Lewis Macleod from includem shares his thoughts on the ALLIANCE Annual Conference session Reducing stigma, emphasising humanity.
*Please be aware this piece will touch on emotive topics such as addiction, suicidal ideation and mental health problems.
Tackling stigma is a central focus of public discussion around mental health. Large-scale awareness campaigns are encouraging people to talk more openly with family, friends, and health professionals alike. Open, empathetic discussion is undoubtedly vital in de-stigmatising mental health issues – but when people talk openly, do they then get the support and care they need? What are the barriers to access? And what are the solutions?
The Friday morning panel discussion at Equally Valued: Equally Connected, the ALLIANCE Annual Conference, considered these challenges with depth and nuance, featuring powerful contributions from Tommy Kelly and Martin Paterson, who shared their experiences of recovery from an eating disorder and gambling addiction respectively. See Me’s Wendy Halliday considered how far along the road Scotland really is on its journey to eliminating mental health stigma, and Shirley Windsor from Public Health Scotland reflected on the role of stigma in relation to suicide.

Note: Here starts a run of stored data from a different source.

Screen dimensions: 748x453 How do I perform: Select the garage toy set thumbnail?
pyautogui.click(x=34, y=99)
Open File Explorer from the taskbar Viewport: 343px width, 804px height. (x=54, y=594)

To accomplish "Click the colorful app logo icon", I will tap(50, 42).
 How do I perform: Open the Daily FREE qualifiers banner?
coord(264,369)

Wendy observed that while there has been a significant and positive shift in how mental health is framed in the media, this does not translate to an equivalent ‘sea change’ in how mental health is treated and supported. Some who do speak out say they don’t feel heard, that confidentiality isn’t respected, and that they can’t access the personalised services they need to heal.
Indeed, this reflects the experiences of young people and families we support at includem. Young people have told us they face various barriers to accessing care and support – from long waiting times for Child and Adolescent Mental Health Services (CAMHS) to an overly ‘clinical’ approach which does not meet their individual needs.
Shirley notes that those who have attempted suicide don’t always get the compassionate care they need from their GP or at A&E, asserting we must consider what professionals need so that they see patients as a ‘whole person’ – beyond just the issue that they are presenting with. For both Tommy and Martin, reaching out to their GP did not lead to appropriate care in the first instance, with Martin highlighting the need for more pathways to access gambling addiction support.
Considering the significant stigma still attached to men with eating disorders, Tommy reflects on how the secrecy, shame, and guilt that stigma both creates and exacerbates, serves to further fuel the illness itself. Through the lens of gambling addiction, Martin highlights the role of multi-million-pound corporations in perpetuating stigma, with industry giants eschewing responsibility by pushing a narrative of individual blame. Feelings of shame and guilt are also very common for those bereaved by suicide – with many left questioning whether they could have done something to prevent it, or if they had perhaps even contributed.
As the panelists made clear, there is no one single solution to ending stigma – particularly the ‘vicious cycle’ of self-stigma that prevents people accessing support in the first place. But ensuring that services are underpinned by a right-based, compassionate approach and are available and responsive when people do open up is vital.
But in order for services to be available and responsive, we must close the gap between policy ambition and practice reality. To achieve this, there must be increased investment in the workforce, including in education, training, and capacity building.
There was much to reflect upon after this thought-provoking panel discussion on stigma, but at the heart was this core message: awareness must lead to action, and talking openly must lead to treatment for anyone that needs it, when they need it.